What is it?
A more spacious, even more economical, better equipped, higher quality Toyota Yaris. That's all good, as is the Toyota's inclusion of some real big-car technology via its Touch system - which adds a parking camera, Bluetooth connection and usb mp3 audio to the specification. Upgrade that to Touch and Go - or get it free if you're among the first Yaris customers - and you can add sat nav with Google Maps and Facebook connection to that, too. All very clever, but whether it's enough to attract the more youthful audience Toyota wants remains to be seen.
Is it any good?
By every measurable standard the Yaris is an improvement over its predecessor. There's more space - which given the already generous accommodation of the old car means it's a genuine 'adults in the rear seats' proposition. It's quieter, more comfortable, more economical and better equipped. It's better to drive too, with nicely weighted steering and a crisp gear change. The 1.3-litre VVT-i petrol engine is smooth and reasonably willing and returns 52.3mpg on the official combined cycle.
It rides decently on our potholed roads, even when specified with the 10mm lower suspension with the SR model. The driving position is good, too, as is all-round visibility, though the dashboard is made from hard and shiny plastics - Korean rivals Kia and Hyundai now delivering more tactile and quality interiors than Toyota here.

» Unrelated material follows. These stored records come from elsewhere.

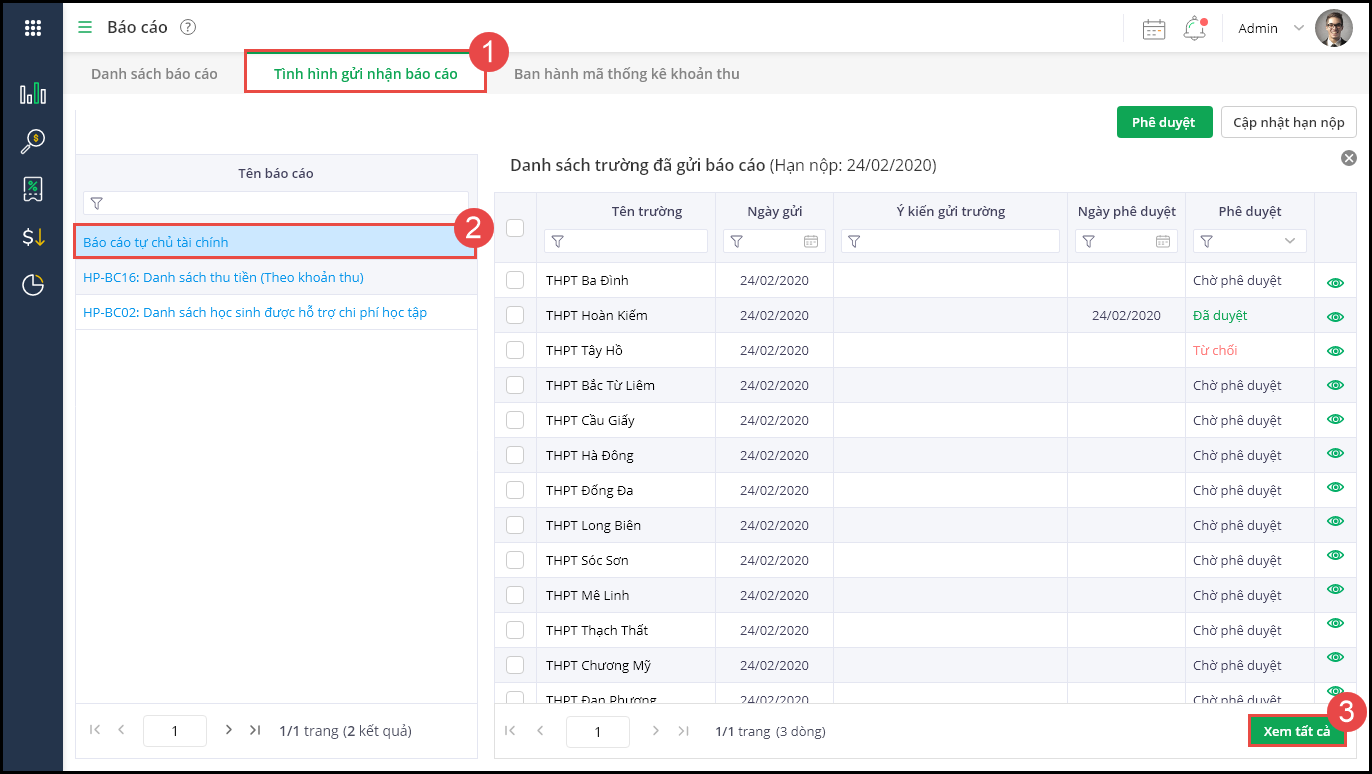
Task: Click the percent receipt sidebar icon
Action: [33, 189]
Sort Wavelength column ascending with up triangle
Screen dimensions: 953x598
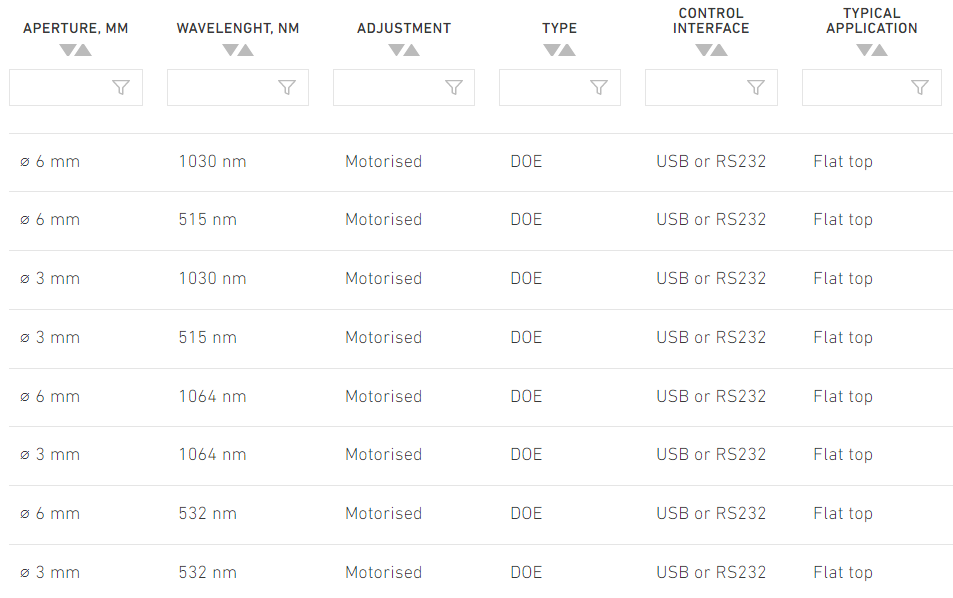(x=246, y=50)
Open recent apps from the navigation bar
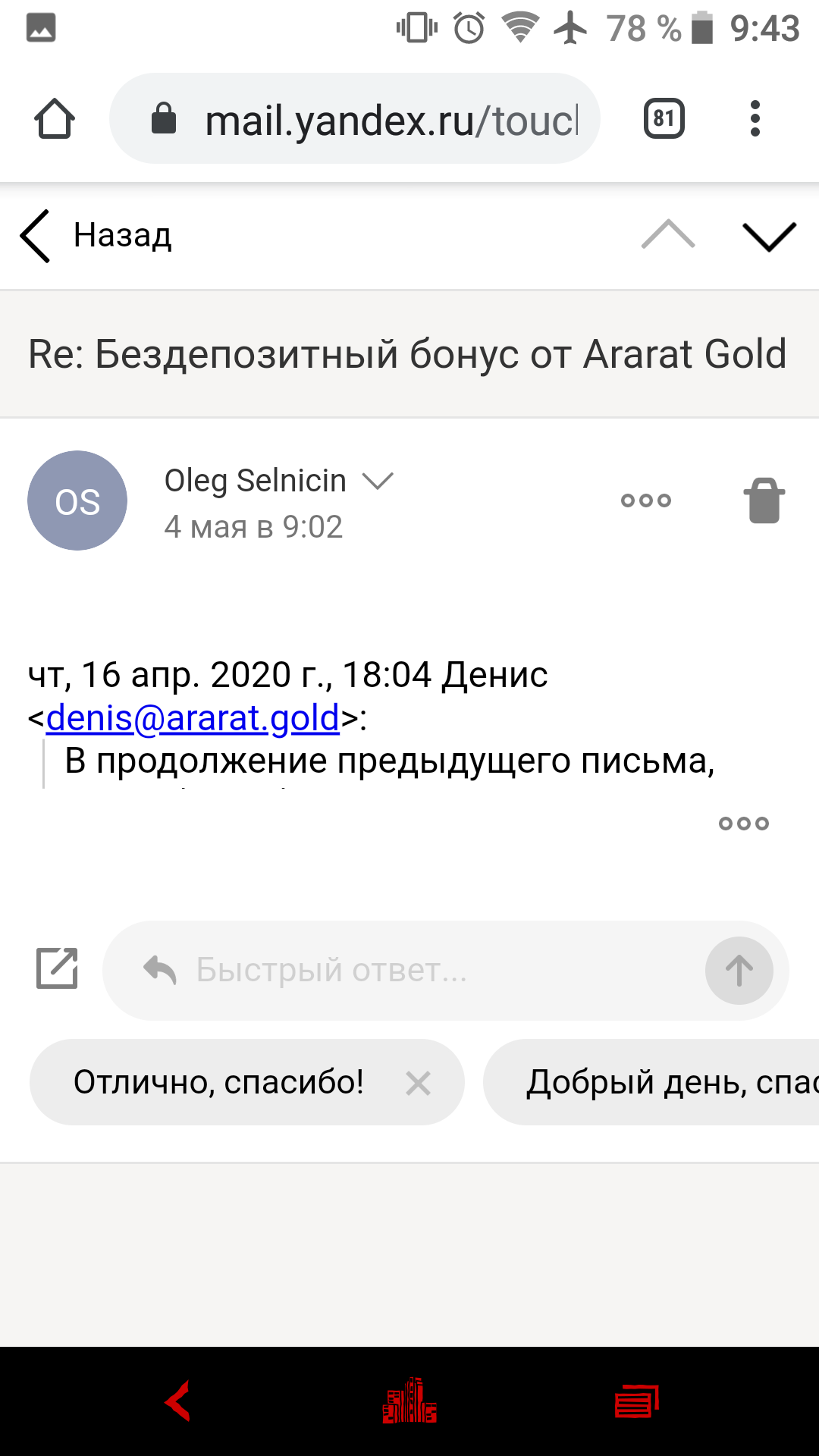The width and height of the screenshot is (819, 1456). click(x=637, y=1401)
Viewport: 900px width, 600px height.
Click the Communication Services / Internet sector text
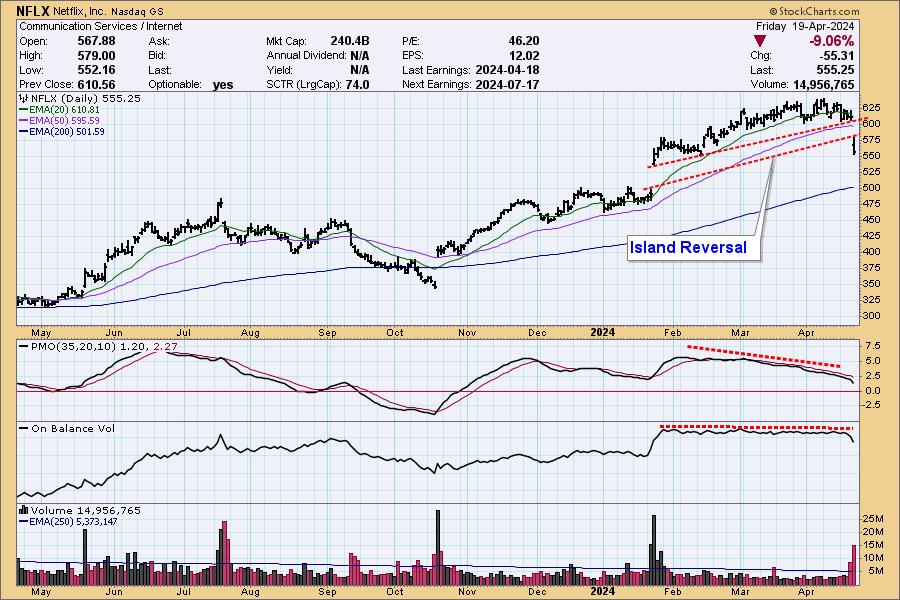(88, 25)
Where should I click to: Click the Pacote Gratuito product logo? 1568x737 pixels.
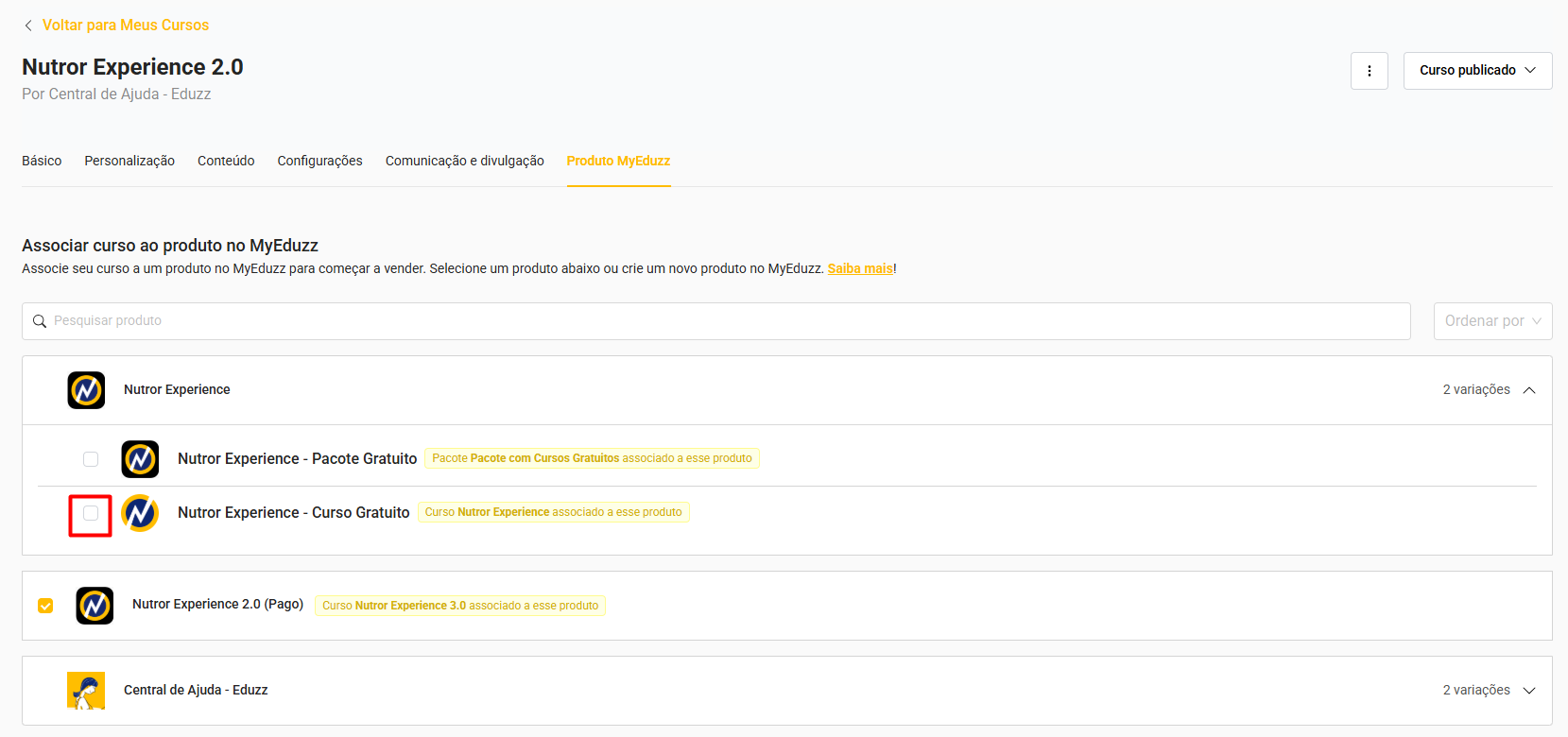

It's etter to drive, admittedly, but still fairly forgettable compared to rivals like Ford's Fiesta or Mazda's 2. It'll get you to your destination but you won't remember the drive. Unless you stopped to Facebook friends or receive an amusing text message via Touch and Go€
Should I call the bank manager?
They'll be impressed with the five-year, 100,000-mile warranty and standard equipment list though it's not quite as cheap as the aforementioned Korean alternatives. Decent equipment makes up for that, though, and the Yaris is sensibly priced against it's most obvious rivals.
A predictable replacement from Toyota for its big selling supermini. Nothing too radical, even if Touch and Go is a real first in the segment. It's doubtful whether it'll have younger buyers flooding into Toyota showrooms and it's not a particularly memorable car to drive, but existing buyers will appreciate the additional space, greater comfort and improved economy.